To be gentle with the present moment is to open yourself to its wild eternity: to be gentle with the present is to be present. And you may find that it is possible to be in the moment so gently that you merge with it. When that happens, you enter a state of bottomless grace: the bliss that occurs when your thinking merges with your Being and finds peace and nourishment within the harmony of ‘what is’.
In this chapter we have looked at some of the changes that occur as the two axes of our consciousness—the inner and the analog—bring us more and more fully into relationship with the reality in which we live. But if we are to truly overthrow the entrenched habits and tenacious hallucinations of our self-tyranny, it would help to know how it all began. How did we come to live in our heads? How did the male element dissociate from the female within us? And why? How did we turn away from the guidance of the world to such an extent that we can no longer detect it? How did we move so deeply into self-absorption that, ironically, we lost our ability to feel the self? Whatever forces guided the evolution of our consciousness into the enclosure of dissociated doing, they are the forces with which we must now contend. The next section of the book, then, takes a look at the historical journey that carried the center of our consciousness into the cranium and bottled it up there.

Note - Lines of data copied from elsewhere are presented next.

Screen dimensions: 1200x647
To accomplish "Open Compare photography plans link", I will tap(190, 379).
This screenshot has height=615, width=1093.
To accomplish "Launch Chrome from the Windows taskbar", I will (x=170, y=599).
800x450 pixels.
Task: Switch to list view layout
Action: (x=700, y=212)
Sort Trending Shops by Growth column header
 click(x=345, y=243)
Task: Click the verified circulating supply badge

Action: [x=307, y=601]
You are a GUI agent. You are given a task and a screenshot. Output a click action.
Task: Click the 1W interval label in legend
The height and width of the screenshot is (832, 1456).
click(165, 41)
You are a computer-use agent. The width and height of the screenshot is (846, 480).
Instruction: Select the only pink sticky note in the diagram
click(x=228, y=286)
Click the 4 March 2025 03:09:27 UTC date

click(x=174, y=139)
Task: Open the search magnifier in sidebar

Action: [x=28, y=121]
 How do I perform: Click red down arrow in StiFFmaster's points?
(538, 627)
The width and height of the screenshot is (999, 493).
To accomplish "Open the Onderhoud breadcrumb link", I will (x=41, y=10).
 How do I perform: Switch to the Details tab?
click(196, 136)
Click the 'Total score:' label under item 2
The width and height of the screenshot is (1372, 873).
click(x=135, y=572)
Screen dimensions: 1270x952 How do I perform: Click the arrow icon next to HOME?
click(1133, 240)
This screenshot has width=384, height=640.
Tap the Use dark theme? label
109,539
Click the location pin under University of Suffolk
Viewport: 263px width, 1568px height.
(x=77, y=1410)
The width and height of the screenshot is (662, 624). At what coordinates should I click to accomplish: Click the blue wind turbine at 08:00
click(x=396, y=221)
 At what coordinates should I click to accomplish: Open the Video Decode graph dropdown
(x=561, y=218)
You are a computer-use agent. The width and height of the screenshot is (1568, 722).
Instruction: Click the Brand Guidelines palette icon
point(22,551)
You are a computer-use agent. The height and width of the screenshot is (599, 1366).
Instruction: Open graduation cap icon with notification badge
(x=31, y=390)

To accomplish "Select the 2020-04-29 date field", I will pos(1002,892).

Our self-tyranny, under whose influence we all live, seeks to make of the body a house of death: it becomes an organized inadequacy, a stranger to its own energy. How, then, to call that tendency to account? The breath is our most tangible and immediate experience of the body’s energy. The question then becomes how to submit to the breath and receive its sensational information, rather than anticipate and control its journey. Most people have heard of the importance of breathing deeply, but I have found that when I encourage students to breathe deeply, they often try to accomplish that by pushing the breath down into their bodies, as if filling the lungs from the top down. Such breathing is the work of willful manipulation rather than receptivity. As such, it tends to reinforce the baffles that divide up the corridor, rather than opening it to your being. You will never see a baby pushing its breath down into its body.
To foster a different experience I use the image of milk being poured into a jug: it drops freely into the jug until it hits the bottom, and as the pouring continues the milk fills the pitcher from the bottom up. Similarly, try that with the breath: stand in a relaxed position and let the breath drop straight down through the spacious corridor of the body until it hits the pelvic floor, and then fills the body from the bottom up, and finally releases out again. If you find that difficult, try to be aware of where you may be holding tension and allow it to relax, submitting to where the experience may take you. As you bring ease to the jaw, tongue, chest, and especially the muscles deep in the abdomen you will become aware of the pelvic bowl receiving the breath, bringing all the sensations of the body into relationship with your core. Once that begins to happen, the inflow and outflow of the breath will begin to liberate the entire energy of the body as a whole. Just let the breath drop in and release out and carry you into newness.